7. Beijing man takes over in Hong Kong
John Lee has been appointed Hong Kong’s new leader, after a closed voting process in which he was the sole candidate. Mr Lee, who is known as a staunch Beijing supporter, oversaw the sometimes violent crackdowns on pro-democracy protestors in 2019. The BBC said his appointment is being widely seen as a move by the Chinese government to tighten its grip on the city. He replaces outgoing chief executive Carrie Lam, who had been in office since 2017.
8. Monkeypox case found in England
A person in England has been diagnosed with the monkeypox virus, health authorities have revealed. The patient, who is now being treated at an expert infectious disease unit in London, had recently travelled to Nigeria, where they are believed to have caught the virus before coming to the UK. The NHS said monkeypox is a rare viral infection from which most people recover in a few weeks. However, the Mail on Sunday said it kills up to one in 10 of those infected.

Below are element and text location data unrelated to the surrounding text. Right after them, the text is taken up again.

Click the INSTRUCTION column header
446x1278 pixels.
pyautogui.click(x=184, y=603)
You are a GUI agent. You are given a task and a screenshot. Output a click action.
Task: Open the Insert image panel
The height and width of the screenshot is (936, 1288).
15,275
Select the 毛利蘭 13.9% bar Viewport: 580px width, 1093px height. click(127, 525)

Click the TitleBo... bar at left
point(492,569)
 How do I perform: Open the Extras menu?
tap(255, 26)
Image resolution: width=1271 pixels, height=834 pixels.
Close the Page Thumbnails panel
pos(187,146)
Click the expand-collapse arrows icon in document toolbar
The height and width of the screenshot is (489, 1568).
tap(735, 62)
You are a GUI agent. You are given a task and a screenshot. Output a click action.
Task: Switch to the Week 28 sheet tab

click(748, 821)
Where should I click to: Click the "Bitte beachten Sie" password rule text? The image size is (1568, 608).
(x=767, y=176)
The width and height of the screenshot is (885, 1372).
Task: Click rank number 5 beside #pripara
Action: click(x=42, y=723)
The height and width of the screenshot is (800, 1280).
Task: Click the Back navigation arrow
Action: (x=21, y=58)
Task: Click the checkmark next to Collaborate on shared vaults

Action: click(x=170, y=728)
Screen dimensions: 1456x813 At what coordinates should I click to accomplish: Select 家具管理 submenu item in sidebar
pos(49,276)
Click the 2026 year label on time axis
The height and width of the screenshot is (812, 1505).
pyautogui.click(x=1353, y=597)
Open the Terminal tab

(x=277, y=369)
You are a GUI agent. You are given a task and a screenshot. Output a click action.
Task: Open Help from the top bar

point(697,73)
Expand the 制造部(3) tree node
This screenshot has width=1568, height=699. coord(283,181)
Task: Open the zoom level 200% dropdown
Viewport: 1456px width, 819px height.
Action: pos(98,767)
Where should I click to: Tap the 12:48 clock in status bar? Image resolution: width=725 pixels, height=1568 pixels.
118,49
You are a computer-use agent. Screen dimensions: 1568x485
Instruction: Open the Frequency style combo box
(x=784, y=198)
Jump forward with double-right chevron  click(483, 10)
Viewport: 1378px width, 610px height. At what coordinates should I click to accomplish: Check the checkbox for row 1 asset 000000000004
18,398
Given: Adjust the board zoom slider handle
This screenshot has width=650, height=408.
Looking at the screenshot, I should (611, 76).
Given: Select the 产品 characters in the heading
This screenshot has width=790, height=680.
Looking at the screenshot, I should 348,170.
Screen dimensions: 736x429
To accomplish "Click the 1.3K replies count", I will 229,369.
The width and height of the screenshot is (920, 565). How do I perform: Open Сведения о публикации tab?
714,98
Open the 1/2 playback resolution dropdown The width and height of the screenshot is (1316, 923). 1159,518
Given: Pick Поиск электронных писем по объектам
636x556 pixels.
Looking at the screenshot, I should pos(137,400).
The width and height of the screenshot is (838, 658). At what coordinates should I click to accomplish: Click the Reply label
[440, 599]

9. BBC ‘doesn’t want nutter reading news’
Huw Edwards said a colleague told him the BBC “doesn’t want people to think there’s a nutter reading the 10 o’clock news” after he told them he has depression. The TV presenter described how his employer reacted when he told them, stating that there was initially a “deep-freeze silence”. Speaking on a podcast about his experiences, he said the reactions were “actually quite a good insight into the way people, some people, still perceive these issues”.
10. Dogs love their owners
A new book has presented fresh evidence that dogs form emotional attachments with their owners that run deeper than just a search for food. Wonderdog: How the Science of Dogs Changed the Science of Life, by Jules Howard, notes a study in which Japanese researchers asked 30 dog-owners to spend half an hour gazing into the eyes of their pet. Urine tests performed before and after the gazing revealed that the dogs enjoyed a 130% increase in oxytocin, known as the love hormone.